Przejdź do treści
HANOWER 18.06.2024
PILKARZE REPREZENTACJI POLSKI JADA ROWERAMI NA TRENING W TRAKCIE NA EURO 2024 --- FOOTBALLERS FROM POLISH FOOTBALL NATIONAL TEAM CYCLING ON EURO 2024 IN HANOVER
ADAM BUKSA  KRZYSZTOF PIATEK  PAWEL DAWIDOWICZ
FOT. PIOTR KUCZA/400mm.pl

Polska Reprezentacja Polski

Meldunek z Berlina: Dlaczego selekcjoner zdecydował się na taki skład?

Koniec dywagacji. Michał Probierz ogłosił skład na Austrię. Dlaczego taki a nie inny? Dlaczego nastąpiły kluczowe zmiany na środku obrony i linii pomocy?

Zbigniew Mucha

Fot. Piotr Kucza/400mm

Co do bramkarza nie było wątpliwości. Wojciech Szczęsny był pewniakiem. Na czwartkowej konferencji polski bramkarz mówił, że coś takiego jak stres meczowy, w jego wieku i na tym etapie kariery, już nie istnieje. Powiedział też znamienne słowa: – Mniej mnie już obchodzi jak zagramy. Chcemy wygrać i cieszyć się z trzech punktów. Przyjechać na dwa tygodnie do Niemiec żeby zagrać trzy mecze, to mi się nie chce.

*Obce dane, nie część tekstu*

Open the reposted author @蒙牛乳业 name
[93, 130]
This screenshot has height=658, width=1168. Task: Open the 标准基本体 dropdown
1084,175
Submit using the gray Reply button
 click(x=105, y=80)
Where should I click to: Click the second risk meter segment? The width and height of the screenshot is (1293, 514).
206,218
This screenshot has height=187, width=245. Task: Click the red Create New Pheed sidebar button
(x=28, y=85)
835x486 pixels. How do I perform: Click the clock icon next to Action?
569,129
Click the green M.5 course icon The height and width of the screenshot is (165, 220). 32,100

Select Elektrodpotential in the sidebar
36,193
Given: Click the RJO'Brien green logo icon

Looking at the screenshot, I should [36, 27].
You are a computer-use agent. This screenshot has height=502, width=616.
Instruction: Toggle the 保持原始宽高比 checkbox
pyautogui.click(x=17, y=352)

A zatem Szczęsny to wybór naturalny. Właściwie układ linii defensywnej też. W porównaniu z meczem z Holandią nastąpiła jedna zmiana – do gry wrócił Paweł Dawidowicz. Zastąpił Bartosza Salamamona, który był „zamieszany” w stracone gole z Holandią, choć oczywiście fakt, że piłka przeszła mu między nogami należy traktować w kategorii przypadku. Dawidowicz doszedł do siebie po kontuzji i naturalnie wskoczył do składu. W hierarchii Probierza był przed Salamonem. Jest zawodnikiem grającym bardzo twardo, co potwierdzają wszyscy na co dzień śledzący ligę włoską. Jan Bednarek cieszy się niezmiennym zaufaniem trenera, odwrotnie proporcjonalnym do zaufania kibiców, ale jego doświadczenie z gry w kadrze oraz lidze angielskiej są nie do zlekceważenia. Co do Kiwiora – bez dyskusji. Od momentu debiutu niemal równo dwa lata w drużynie narodowej, nie opuścił żadnego meczu! Spotkanie z Austrią będzie jego 25. występem. Wszystkie od pierwszej minuty. Warunki fizyczne, inteligencja plus dobre wyprowadzanie piłki to atuty defensora Arsenalu.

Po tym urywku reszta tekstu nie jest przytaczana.